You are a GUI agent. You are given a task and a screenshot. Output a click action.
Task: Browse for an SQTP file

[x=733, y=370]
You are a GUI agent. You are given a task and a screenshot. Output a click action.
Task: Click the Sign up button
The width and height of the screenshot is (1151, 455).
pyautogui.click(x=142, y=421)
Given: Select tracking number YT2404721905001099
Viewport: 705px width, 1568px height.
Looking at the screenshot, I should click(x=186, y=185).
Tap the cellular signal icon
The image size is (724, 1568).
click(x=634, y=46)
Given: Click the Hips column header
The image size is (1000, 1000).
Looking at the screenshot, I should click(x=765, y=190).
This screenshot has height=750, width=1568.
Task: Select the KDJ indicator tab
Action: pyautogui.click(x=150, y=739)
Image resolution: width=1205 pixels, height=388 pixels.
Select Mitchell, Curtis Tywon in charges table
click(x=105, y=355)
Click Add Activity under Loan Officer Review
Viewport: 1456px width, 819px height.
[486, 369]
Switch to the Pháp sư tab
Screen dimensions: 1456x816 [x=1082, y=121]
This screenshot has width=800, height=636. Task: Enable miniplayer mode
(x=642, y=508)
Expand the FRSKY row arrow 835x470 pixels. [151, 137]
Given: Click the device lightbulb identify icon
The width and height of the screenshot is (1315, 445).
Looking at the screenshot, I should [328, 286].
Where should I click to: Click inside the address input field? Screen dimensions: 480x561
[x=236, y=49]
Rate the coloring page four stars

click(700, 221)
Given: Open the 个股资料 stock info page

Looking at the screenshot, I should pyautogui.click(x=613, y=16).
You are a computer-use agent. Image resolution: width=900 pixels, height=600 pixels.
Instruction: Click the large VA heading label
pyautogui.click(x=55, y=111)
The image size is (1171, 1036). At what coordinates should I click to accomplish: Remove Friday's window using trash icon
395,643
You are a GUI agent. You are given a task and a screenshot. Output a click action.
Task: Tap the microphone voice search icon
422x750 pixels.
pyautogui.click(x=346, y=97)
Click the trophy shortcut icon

● ● ● ●

Task goal
Nothing in the records above may be left out when you repeat them exactly.

Output of the exercise
You are a GUI agent. You are given a task and a screenshot. Output a click action.
Task: Browse for an SQTP file

[x=733, y=370]
You are a GUI agent. You are given a task and a screenshot. Output a click action.
Task: Click the Sign up button
The width and height of the screenshot is (1151, 455).
pyautogui.click(x=142, y=421)
Given: Select tracking number YT2404721905001099
Viewport: 705px width, 1568px height.
Looking at the screenshot, I should click(x=186, y=185).
Tap the cellular signal icon
The image size is (724, 1568).
click(x=634, y=46)
Given: Click the Hips column header
The image size is (1000, 1000).
Looking at the screenshot, I should click(x=765, y=190).
This screenshot has height=750, width=1568.
Task: Select the KDJ indicator tab
Action: pyautogui.click(x=150, y=739)
Image resolution: width=1205 pixels, height=388 pixels.
Select Mitchell, Curtis Tywon in charges table
click(x=105, y=355)
Click Add Activity under Loan Officer Review
Viewport: 1456px width, 819px height.
[486, 369]
Switch to the Pháp sư tab
Screen dimensions: 1456x816 [x=1082, y=121]
This screenshot has width=800, height=636. Task: Enable miniplayer mode
(x=642, y=508)
Expand the FRSKY row arrow 835x470 pixels. [151, 137]
Given: Click the device lightbulb identify icon
The width and height of the screenshot is (1315, 445).
Looking at the screenshot, I should [328, 286].
Where should I click to: Click inside the address input field? Screen dimensions: 480x561
[x=236, y=49]
Rate the coloring page four stars

click(700, 221)
Given: Open the 个股资料 stock info page

Looking at the screenshot, I should pyautogui.click(x=613, y=16).
You are a computer-use agent. Image resolution: width=900 pixels, height=600 pixels.
Instruction: Click the large VA heading label
pyautogui.click(x=55, y=111)
The image size is (1171, 1036). At what coordinates should I click to accomplish: Remove Friday's window using trash icon
395,643
You are a GUI agent. You are given a task and a screenshot. Output a click action.
Task: Tap the microphone voice search icon
422x750 pixels.
pyautogui.click(x=346, y=97)
Click the trophy shortcut icon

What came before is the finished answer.